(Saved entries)
↓↓↓

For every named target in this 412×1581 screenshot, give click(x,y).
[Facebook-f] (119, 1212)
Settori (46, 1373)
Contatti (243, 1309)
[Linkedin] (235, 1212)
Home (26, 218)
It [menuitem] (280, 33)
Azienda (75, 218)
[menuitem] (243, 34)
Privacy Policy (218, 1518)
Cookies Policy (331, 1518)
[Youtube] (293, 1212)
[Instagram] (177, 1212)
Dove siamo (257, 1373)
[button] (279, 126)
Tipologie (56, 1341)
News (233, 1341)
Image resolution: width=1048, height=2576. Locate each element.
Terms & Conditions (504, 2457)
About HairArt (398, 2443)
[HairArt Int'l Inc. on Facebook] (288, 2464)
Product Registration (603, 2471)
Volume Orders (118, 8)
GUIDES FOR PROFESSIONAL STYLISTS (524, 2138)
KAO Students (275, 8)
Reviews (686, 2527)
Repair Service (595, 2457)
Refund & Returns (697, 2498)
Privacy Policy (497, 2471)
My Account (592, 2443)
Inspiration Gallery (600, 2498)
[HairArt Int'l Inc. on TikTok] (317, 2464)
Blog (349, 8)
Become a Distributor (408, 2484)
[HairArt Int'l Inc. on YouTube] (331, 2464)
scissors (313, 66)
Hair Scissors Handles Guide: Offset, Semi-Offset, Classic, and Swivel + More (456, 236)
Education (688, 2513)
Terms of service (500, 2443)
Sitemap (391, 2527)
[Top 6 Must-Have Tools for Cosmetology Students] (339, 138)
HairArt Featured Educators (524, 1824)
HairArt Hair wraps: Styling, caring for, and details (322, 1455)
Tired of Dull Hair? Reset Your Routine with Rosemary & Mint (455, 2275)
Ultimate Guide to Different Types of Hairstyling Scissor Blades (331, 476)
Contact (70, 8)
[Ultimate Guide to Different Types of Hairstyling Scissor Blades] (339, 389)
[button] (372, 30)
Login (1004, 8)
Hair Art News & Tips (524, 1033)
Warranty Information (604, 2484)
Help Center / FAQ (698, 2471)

↑↑↑

Task to carry out
When you reach the end of the data, retype all of it exactly.

Finished exercise
For every named target in this 412×1581 screenshot, give click(x,y).
[Facebook-f] (119, 1212)
Settori (46, 1373)
Contatti (243, 1309)
[Linkedin] (235, 1212)
Home (26, 218)
It [menuitem] (280, 33)
Azienda (75, 218)
[menuitem] (243, 34)
Privacy Policy (218, 1518)
Cookies Policy (331, 1518)
[Youtube] (293, 1212)
[Instagram] (177, 1212)
Dove siamo (257, 1373)
[button] (279, 126)
Tipologie (56, 1341)
News (233, 1341)
Image resolution: width=1048, height=2576. Locate each element.
Terms & Conditions (504, 2457)
About HairArt (398, 2443)
[HairArt Int'l Inc. on Facebook] (288, 2464)
Product Registration (603, 2471)
Volume Orders (118, 8)
GUIDES FOR PROFESSIONAL STYLISTS (524, 2138)
KAO Students (275, 8)
Reviews (686, 2527)
Repair Service (595, 2457)
Refund & Returns (697, 2498)
Privacy Policy (497, 2471)
My Account (592, 2443)
Inspiration Gallery (600, 2498)
[HairArt Int'l Inc. on TikTok] (317, 2464)
Blog (349, 8)
Become a Distributor (408, 2484)
[HairArt Int'l Inc. on YouTube] (331, 2464)
scissors (313, 66)
Hair Scissors Handles Guide: Offset, Semi-Offset, Classic, and Swivel + More (456, 236)
Education (688, 2513)
Terms of service (500, 2443)
Sitemap (391, 2527)
[Top 6 Must-Have Tools for Cosmetology Students] (339, 138)
HairArt Featured Educators (524, 1824)
HairArt Hair wraps: Styling, caring for, and details (322, 1455)
Tired of Dull Hair? Reset Your Routine with Rosemary & Mint (455, 2275)
Ultimate Guide to Different Types of Hairstyling Scissor Blades (331, 476)
Contact (70, 8)
[Ultimate Guide to Different Types of Hairstyling Scissor Blades] (339, 389)
[button] (372, 30)
Login (1004, 8)
Hair Art News & Tips (524, 1033)
Warranty Information (604, 2484)
Help Center / FAQ (698, 2471)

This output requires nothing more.